Relapsing polychondritis is an uncommon autoimmune disorder that causes progressive, episodic inflammation and destruction of hyaline cartilage of the ears, nose, upper respiratory tract, and joints (16,17). The destroyed cartilage is replaced by fibrosis and granulomatous tissue. The tracheal involvement is limited to the cartilage and perichondrium. Airway involvement may be seen in up to 50% of patients and is associated with recurrent pneumonia that is the most common cause of death. CT may demonstrate smooth diffuse thickening of the trachea and main bronchi, sometimes involving the segmental and subsegmental airways, typically sparing the membranous wall which is devoid of cartilage. The thickened airway wall may be calcified. In the acute inflammatory stage, expiratory CT may demonstrate tracheobronchomalacia with excessive collapse and associated air trapping in the lung. Once the destroyed cartilage is replaced by fibrosis a fixed stenosis is seen (Figure 5).
Tracheopathia osteochondroplastica is an uncommon benign disorder in which multiple firm osteocartilaginous nodules form in the submucosa of the anterior and lateral walls of the cervical and intrathoracic trachea and main bronchi, typically sparing the posterior membranous wall (18,19). It is most common in men older than 50 years of age. The size and distribution of the nodules is best demonstrated by CT. Nodules may range in size from a few millimeters to larger obstructing nodules and may demonstrate calcification on CT. The tracheal wall is typically rigid on inspiratory and expiratory imaging (Figure 5).
Amyloidosis is an uncommon disorder in which there is extracellular deposition of insoluble proteinaceous fibrils that stain with Congo red (20-22). The fibrils disrupt the normal architecture of the airway by forming focal or diffuse thickening of the airway wall or nodules and masses that typically grow slowly over time and may cause airway obstruction. The deposits may calcify and may enhance with iodinated CT contrast or gadolinium on MRI exams. There may be associated hilar and mediastinal lymphadenopathy with may contain calcifications (56 urban) (Figure 5).

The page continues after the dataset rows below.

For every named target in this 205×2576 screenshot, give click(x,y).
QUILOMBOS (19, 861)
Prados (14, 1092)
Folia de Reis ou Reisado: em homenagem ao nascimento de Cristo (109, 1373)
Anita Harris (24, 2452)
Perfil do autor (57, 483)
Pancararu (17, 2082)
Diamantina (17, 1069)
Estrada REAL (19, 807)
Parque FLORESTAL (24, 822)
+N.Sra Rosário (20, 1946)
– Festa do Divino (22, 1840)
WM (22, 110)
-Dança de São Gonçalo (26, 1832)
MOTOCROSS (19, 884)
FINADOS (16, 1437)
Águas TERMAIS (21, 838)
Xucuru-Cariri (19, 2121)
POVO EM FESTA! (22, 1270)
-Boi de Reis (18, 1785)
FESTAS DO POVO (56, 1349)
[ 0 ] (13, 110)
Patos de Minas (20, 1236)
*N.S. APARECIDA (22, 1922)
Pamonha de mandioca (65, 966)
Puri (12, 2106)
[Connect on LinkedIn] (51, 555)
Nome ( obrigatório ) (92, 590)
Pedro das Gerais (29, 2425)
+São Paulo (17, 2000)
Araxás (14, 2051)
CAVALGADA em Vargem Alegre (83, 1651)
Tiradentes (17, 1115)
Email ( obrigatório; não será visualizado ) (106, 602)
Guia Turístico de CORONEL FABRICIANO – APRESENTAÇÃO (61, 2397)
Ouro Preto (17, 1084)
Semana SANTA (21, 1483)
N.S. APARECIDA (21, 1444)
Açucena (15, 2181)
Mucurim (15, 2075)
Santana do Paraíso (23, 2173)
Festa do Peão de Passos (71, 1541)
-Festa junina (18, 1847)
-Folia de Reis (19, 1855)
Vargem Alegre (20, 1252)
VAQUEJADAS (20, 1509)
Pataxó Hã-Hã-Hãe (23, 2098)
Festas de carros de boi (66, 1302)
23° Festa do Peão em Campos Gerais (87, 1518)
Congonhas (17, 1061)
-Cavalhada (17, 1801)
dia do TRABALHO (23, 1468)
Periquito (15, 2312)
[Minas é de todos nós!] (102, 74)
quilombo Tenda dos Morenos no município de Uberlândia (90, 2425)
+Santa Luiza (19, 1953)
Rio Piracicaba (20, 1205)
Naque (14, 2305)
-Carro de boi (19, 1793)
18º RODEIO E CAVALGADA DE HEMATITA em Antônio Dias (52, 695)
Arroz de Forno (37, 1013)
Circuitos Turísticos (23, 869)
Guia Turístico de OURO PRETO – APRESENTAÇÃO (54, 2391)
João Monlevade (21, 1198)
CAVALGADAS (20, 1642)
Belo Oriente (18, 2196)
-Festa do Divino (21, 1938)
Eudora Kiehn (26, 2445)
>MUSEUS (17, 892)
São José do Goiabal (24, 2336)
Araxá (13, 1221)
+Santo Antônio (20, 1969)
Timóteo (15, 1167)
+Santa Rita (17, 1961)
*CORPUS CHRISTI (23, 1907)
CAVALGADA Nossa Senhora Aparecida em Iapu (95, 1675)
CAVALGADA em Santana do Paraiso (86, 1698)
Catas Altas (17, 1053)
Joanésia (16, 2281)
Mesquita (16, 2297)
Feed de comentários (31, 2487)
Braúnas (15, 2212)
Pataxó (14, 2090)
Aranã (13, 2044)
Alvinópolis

Granulomatosis with polyangiitis (GPA)
GPA formerly known as Wegener’s granulomatosis, is an autoimmune systemic vasculitis in which tracheobronchial involvement occurs in up to 50% of patients (23,24). Concentric tracheal narrowing may be focal or diffuse and occurs most commonly in the subglottic region. Associated destruction of the tracheal cartilage or cricoid cartilage is less common. Involvement of the large airways results in smooth or nodular tracheobronchial wall thickening which may progress to focal or diffuse stenosis. The posterior membranous wall is not typically spared as the case in relapsing polychondritis. Tracheomalacia is not an associated finding (Figure 6).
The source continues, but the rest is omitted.